Но он продолжал: "Погоди - что самое характерное: состав Государственной канцелярии очистили за считанные недели. На месте остались бухгалтеры, курьеры и я. В августе, когда новая конституция вступила в силу и вся структура изменилась, во дворце появился - и уже в качестве не премьер-министра, а Председателя Совета Народных Комиссаров - Лауристин. Барбаруса переместили с Вышгорода в Кадриорг, в административное здание, да-да, Председателем Президиума Верховного Совета. Он взял меня с собой. Разумеется, как чиновника-распорядителя, а не как советника. О том, как я стал советником, он, по всей вероятности, ничего не знал. Мои функции были почти те же, что и на предыдущей работе. Только посетителей у нас было маловато. Пожалуй, четверть по сравнению с тем, сколько людей приходило к премьер-министру. И преимущественно другого пошиба люди. Разного рода просители-пролетарии. Чтобы себя обелить - соседей очернить. И кстати, весомых личностей, министров, народных комиссаров et cetera я там не видел. А вот в ч е р а ш н и х деятелей - не густо, и все же, против ожидания, много. Добивались места, покровительства, пособия. Ты спросишь к т о? Ах, оставим имена! И вообще, ничего интересного там не было. Кроме того, что - как я тебе уже говорил - когда партия начала манипулировать результатами голосования при выборах в парламент, Барбарус воскликнул: "Дорогой Паэранд, неужели вы ничего не понимаете? Хотя откуда вам знать? Месяц назад я тоже ничего не понимал. Думал, к о е-ч т о мы все-таки сможем сделать. Теперь-то я знаю: ничего, решительно ничего мы не сможем!" Бывало, когда он приглашал меня сесть за другой конец своего президентского стола, он задумывался, потом вздыхал и задавал вопрос: "Эх - кабы знать, откуда на моем столе появляются эти речи, которые я должен произносить перед эстонским народом..."
До сих пор не могу понять, где его искренность начиналась и где кончалась. Потому что д о л ж е н же был он ощущать существование Центрального комитета и НКВД за своей спиной.
Одним словом, я проработал в Кадриорге почти год.
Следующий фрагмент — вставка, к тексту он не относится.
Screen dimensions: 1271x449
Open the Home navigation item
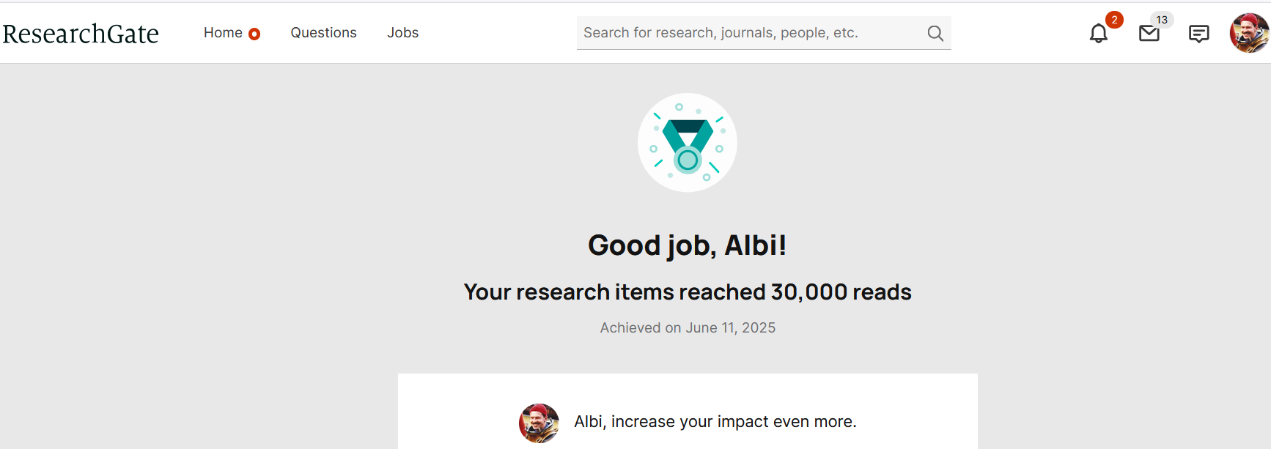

Как чиновник-распорядитель Председателя Президиума Верховного Совета. У него бывали редкие минуты полуоткровенности со мной. Но обычно - розоватая, озабоченная, и чем дальше, тем более озабоченная улыбка... Пока я не помог ему сесть с его маленьким чемоданчиком в автомобиль - помнится, это произошло 15 июля 41-го. Я даже не знаю, когда его супруга последовала за ним. Мы отправились на Балтийский вокзал - на заднем сиденье два молодчика из Госбезопасности, кругом город в военной неразберихе. Немцы были уже в Пярну и почти вышли на Эмайыги. И Барбарус должен был съездить в Ленинград - подготовить таллиннскую эвакуацию. Но обратно уже не смог выбраться.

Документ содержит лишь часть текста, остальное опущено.